Thanks for testing this! In a30988b, there is a workaround for this problem with float('inf'). Nevertheless, I have identified other similar issues, which I should only be able to fix during the weekend.

Since you're buggy here only with infinity, here is a bit of a digression on Python infinity (to the best of my knowledge, which I think is expert-level but not omniscient ;)

  • float("inf") is built into Python for a reason - and that reason is inequality evaluations. So float("inf"), -float("inf") are totally natural things to pass to a MIP building engine as RHS/LHS constants for constraints or LB, UB bounds for variables. I don't think there is any need to support them as coefficients for constraints or the objective function.
  • float("inf") never appears in Python by accident (i.e. 1/0 = infinity isn't native Python)
  • float("inf") can be generated "by accident" with pandas (with things like 1/0). This is because pandas values bulk operations that don't throw exceptions whenever reasonably possible. If you don't want to generate infinity this way with pandas they have convenient coding idioms to help you (i.e. df.a/df.b.replace({ 0 : np.nan }).

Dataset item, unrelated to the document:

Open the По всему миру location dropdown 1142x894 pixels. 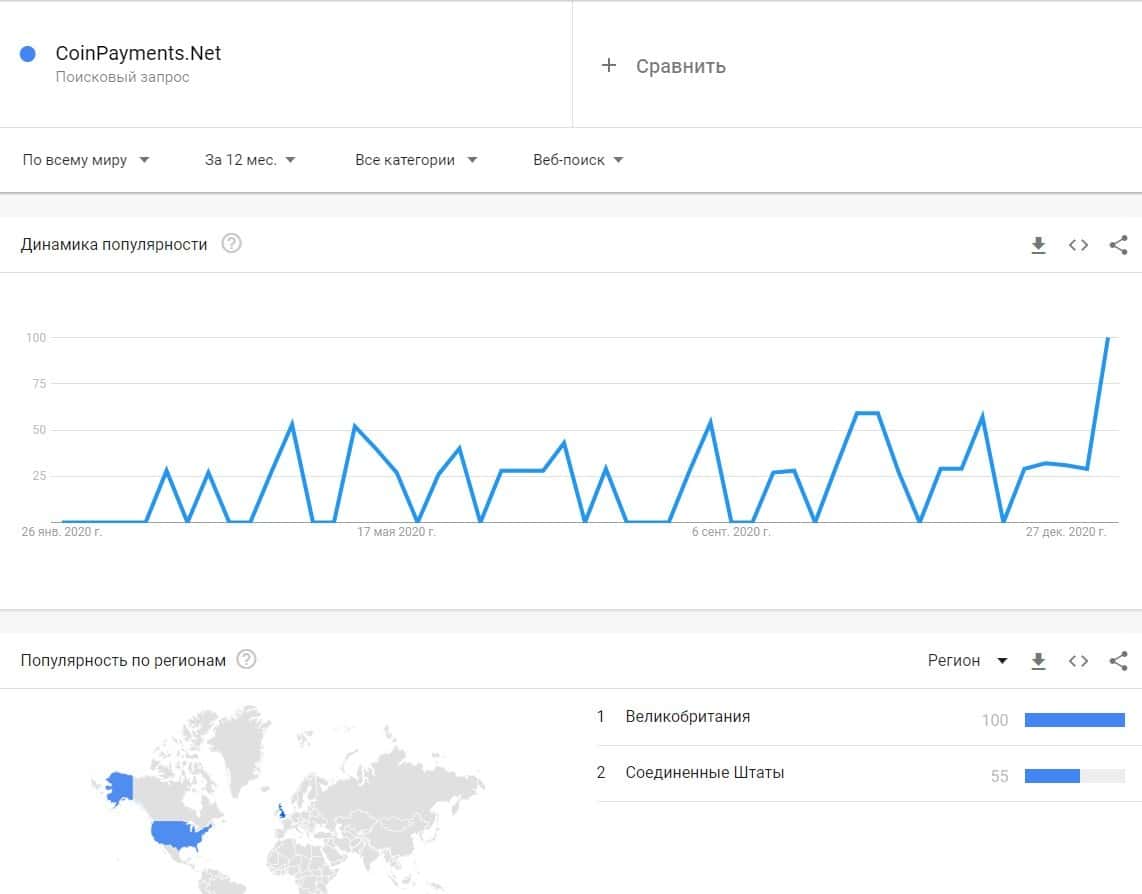[x=86, y=160]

Not sure if any of this has any specific bearing to amplpy beyond this specific issue (i.e. the ability to write .dat files even when infinity is part of the model data). But this ticket seemed like the right place for this digression.

Not yet ready for retesting by Opalytics.

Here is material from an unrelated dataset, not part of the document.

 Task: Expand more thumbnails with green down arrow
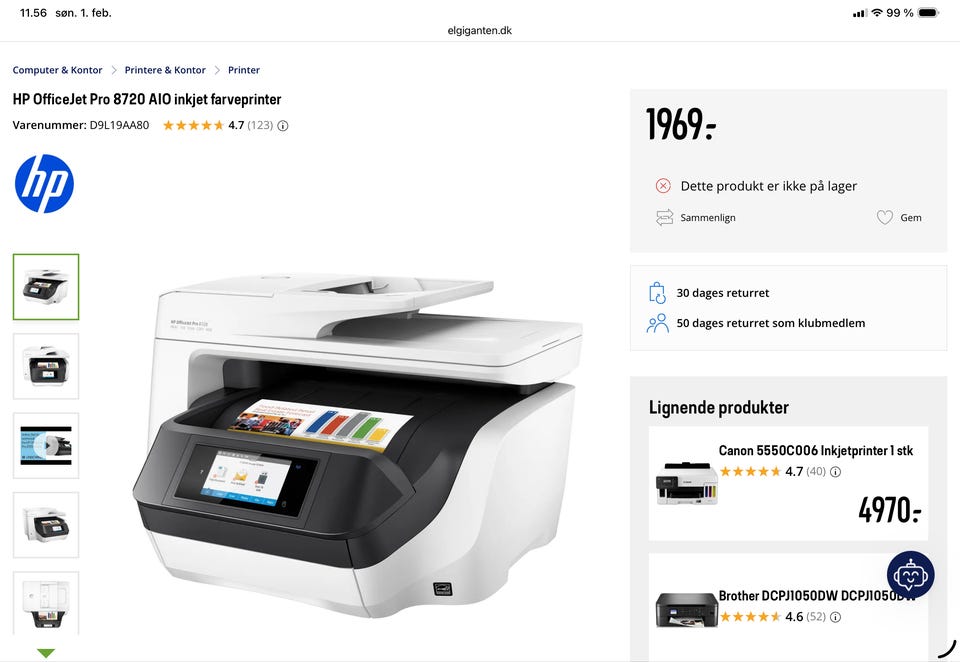pyautogui.click(x=46, y=653)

Wait, isn't this working now? For example the diet.dat file below seems to be well understood by AMPL tools.

Look at the n_max line, there is an Infinity, which is the appropriate AMPL keyword, no?

set CAT := 'calories','fat','protein','sodium';
set FOOD := 'chicken','fries','hamburger','hotdog','icecream','macaroni','milk','pizza','salad';
param amt := ['icecream','protein']8.0['icecream','fat']10.0['fries','sodium']270.0['fries','calories']380.0['hamburger','fat']26.0['macaroni','sodium']930.0['hotdog','sodium']1800.0['chicken','sodium']1190.0['salad','calories']320.0['icecream','calories']330.0['milk','sodium']125.0['salad','sodium']1230.0['pizza','sodium']820.0['pizza','protein']15.0['pizza','calories']320.0['hamburger','calories']410.0['milk','fat']2.5['salad','protein']31.0['milk','protein']8.0['hotdog','protein']20.0['salad','fat']12.0['hotdog','fat']32.0['chicken','fat']10.0['chicken','protein']32.0['fries','protein']4.0['pizza','fat']12.0['milk','calories']100.0['icecream','sodium']180.0['chicken','calories']420.0['hamburger','sodium']730.0['macaroni','calories']320.0['fries','fat']19.0['hotdog','calories']560.0['macaroni','fat']10.0['macaroni','protein']12.0['hamburger','protein']24.0;
param cost := ['hamburger']2.49['salad']2.49['hotdog']1.5['fries']1.89['macaroni']2.09['chicken']2.89['milk']0.89['icecream']1.59['pizza']1.99;
param n_max := ['protein']Infinity['calories']2200.0['fat']65.0['sodium']1779.0;
param n_min := ['protein']91.0['calories']1800.0['fat']0.0['sodium']0.0;

FYI - this functionality looks like a requirement for demonstrating a use case for pure AMPL notebooks, which is something we are all somewhat excited about.

If you have the latest pre-release installed you can already test the internal implementation of exportData with: ampl._impl.exportData(filename). ampl.exportData(filename) will be calling ampl._impl.exportData(filename) in the future. Currently the only thing missing seems to be indexed sets.

Infinity and -Infinity are recognized as numbers in AMPL .dat files.

This is now looking good with the latest. If anyone disagrees feel free to re-open.